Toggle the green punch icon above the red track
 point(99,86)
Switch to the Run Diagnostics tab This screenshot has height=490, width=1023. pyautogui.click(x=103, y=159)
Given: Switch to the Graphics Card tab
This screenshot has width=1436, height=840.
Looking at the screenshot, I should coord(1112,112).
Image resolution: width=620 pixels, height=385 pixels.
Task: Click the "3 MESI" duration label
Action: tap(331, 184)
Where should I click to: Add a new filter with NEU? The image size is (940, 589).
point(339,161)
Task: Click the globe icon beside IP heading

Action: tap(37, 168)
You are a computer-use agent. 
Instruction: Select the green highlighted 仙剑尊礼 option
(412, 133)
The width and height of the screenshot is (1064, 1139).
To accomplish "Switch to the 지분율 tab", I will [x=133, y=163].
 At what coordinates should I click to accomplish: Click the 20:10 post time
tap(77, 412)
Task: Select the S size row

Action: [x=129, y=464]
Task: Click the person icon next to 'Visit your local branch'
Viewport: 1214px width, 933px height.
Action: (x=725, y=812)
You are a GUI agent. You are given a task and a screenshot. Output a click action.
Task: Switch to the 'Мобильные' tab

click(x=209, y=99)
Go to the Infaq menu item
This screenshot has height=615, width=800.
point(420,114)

## [TASK INSTRUCTIONS]
Give exactly the lines from the one with "Given: Switch to the Graphics Card tab" to the end of the entries, nothing before them.

## [TASK RESULT]
Given: Switch to the Graphics Card tab
This screenshot has width=1436, height=840.
Looking at the screenshot, I should coord(1112,112).
Image resolution: width=620 pixels, height=385 pixels.
Task: Click the "3 MESI" duration label
Action: tap(331, 184)
Where should I click to: Add a new filter with NEU? The image size is (940, 589).
point(339,161)
Task: Click the globe icon beside IP heading

Action: tap(37, 168)
You are a computer-use agent. 
Instruction: Select the green highlighted 仙剑尊礼 option
(412, 133)
The width and height of the screenshot is (1064, 1139).
To accomplish "Switch to the 지분율 tab", I will [x=133, y=163].
 At what coordinates should I click to accomplish: Click the 20:10 post time
tap(77, 412)
Task: Select the S size row

Action: [x=129, y=464]
Task: Click the person icon next to 'Visit your local branch'
Viewport: 1214px width, 933px height.
Action: (x=725, y=812)
You are a GUI agent. You are given a task and a screenshot. Output a click action.
Task: Switch to the 'Мобильные' tab

click(x=209, y=99)
Go to the Infaq menu item
This screenshot has height=615, width=800.
point(420,114)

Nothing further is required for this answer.